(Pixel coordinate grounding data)
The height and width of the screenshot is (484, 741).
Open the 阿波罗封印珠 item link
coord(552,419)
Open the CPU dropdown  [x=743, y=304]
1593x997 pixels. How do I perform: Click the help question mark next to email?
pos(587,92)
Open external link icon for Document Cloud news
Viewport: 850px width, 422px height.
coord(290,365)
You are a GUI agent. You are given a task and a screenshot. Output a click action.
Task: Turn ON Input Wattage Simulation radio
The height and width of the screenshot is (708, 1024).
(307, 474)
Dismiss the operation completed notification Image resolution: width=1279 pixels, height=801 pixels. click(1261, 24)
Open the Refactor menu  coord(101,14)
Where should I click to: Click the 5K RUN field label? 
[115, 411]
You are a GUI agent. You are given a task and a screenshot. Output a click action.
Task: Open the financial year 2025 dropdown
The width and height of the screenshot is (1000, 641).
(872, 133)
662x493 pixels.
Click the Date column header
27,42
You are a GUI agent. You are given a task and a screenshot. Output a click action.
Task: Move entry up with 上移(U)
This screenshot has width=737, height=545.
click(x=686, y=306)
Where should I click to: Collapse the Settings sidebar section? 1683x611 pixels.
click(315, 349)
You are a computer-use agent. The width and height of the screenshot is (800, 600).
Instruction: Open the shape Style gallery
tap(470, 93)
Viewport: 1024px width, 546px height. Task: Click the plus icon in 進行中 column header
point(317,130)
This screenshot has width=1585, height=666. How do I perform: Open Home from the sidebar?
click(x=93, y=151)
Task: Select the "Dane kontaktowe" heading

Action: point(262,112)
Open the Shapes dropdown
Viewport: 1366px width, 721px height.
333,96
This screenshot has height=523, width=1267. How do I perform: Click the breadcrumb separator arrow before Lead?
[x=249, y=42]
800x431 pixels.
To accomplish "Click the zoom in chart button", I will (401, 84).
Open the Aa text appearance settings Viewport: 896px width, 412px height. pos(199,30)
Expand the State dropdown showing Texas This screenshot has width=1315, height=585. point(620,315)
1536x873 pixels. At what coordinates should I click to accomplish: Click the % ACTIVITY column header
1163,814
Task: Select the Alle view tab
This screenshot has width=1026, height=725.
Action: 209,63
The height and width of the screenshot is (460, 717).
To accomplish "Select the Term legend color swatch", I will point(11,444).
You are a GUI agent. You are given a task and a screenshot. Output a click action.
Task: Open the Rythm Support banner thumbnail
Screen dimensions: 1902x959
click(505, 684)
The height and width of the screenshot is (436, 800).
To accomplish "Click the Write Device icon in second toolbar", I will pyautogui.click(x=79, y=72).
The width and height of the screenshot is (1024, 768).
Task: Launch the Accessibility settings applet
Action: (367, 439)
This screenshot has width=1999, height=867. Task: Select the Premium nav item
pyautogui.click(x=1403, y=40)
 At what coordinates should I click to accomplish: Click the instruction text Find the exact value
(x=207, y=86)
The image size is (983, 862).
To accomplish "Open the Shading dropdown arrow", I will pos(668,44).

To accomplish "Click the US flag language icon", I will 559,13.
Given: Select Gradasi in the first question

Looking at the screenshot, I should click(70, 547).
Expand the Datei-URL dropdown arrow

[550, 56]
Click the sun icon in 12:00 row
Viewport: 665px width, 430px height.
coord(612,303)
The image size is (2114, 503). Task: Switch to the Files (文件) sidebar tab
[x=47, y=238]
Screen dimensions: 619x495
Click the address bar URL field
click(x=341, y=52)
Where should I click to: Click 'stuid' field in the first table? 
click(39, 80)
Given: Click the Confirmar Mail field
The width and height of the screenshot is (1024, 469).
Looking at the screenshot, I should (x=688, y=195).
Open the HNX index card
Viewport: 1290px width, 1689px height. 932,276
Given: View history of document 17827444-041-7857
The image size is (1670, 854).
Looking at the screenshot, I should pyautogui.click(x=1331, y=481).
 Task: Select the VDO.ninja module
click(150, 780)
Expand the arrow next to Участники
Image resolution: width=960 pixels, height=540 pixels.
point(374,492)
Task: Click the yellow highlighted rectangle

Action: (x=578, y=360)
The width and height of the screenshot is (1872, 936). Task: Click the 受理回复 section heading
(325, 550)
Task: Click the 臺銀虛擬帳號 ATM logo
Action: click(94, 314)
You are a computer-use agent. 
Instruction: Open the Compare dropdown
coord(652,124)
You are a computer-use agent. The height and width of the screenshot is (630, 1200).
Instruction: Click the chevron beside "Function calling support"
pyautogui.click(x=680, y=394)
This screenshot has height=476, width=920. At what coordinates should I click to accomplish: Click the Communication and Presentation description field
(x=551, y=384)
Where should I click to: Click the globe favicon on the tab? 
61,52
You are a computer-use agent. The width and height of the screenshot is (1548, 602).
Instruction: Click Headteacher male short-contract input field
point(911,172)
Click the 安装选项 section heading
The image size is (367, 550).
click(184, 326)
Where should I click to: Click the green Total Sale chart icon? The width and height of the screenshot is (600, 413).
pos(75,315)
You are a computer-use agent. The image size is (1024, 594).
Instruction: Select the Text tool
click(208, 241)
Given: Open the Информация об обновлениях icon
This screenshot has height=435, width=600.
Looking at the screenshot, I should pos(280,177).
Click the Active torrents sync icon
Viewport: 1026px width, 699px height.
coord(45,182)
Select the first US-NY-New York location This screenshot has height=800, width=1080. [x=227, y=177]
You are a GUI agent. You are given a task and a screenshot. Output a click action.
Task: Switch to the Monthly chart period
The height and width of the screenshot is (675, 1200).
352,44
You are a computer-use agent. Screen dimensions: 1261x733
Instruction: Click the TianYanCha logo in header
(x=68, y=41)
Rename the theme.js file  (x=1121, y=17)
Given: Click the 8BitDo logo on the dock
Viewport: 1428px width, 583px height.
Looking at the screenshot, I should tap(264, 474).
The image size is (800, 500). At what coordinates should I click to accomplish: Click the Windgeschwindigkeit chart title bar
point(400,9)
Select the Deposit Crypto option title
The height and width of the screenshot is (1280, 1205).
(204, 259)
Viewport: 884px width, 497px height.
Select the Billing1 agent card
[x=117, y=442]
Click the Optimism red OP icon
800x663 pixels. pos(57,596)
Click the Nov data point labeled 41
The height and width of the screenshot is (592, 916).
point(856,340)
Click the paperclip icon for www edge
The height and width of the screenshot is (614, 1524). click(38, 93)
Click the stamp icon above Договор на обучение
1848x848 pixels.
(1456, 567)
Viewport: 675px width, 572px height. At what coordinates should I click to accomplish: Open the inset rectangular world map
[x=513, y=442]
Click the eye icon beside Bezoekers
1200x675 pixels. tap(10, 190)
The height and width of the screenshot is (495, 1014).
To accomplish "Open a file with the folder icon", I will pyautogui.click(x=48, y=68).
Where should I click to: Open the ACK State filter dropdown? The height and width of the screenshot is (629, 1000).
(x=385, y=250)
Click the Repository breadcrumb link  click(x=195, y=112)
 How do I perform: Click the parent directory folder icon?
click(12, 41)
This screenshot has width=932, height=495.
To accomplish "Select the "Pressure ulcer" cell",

- TASK DIRECTIONS
Filter the entries above down to the lines that contain "with".

- RESULT BELOW
Task: Move entry up with 上移(U)
To accomplish "Open a file with the folder icon", I will pyautogui.click(x=48, y=68).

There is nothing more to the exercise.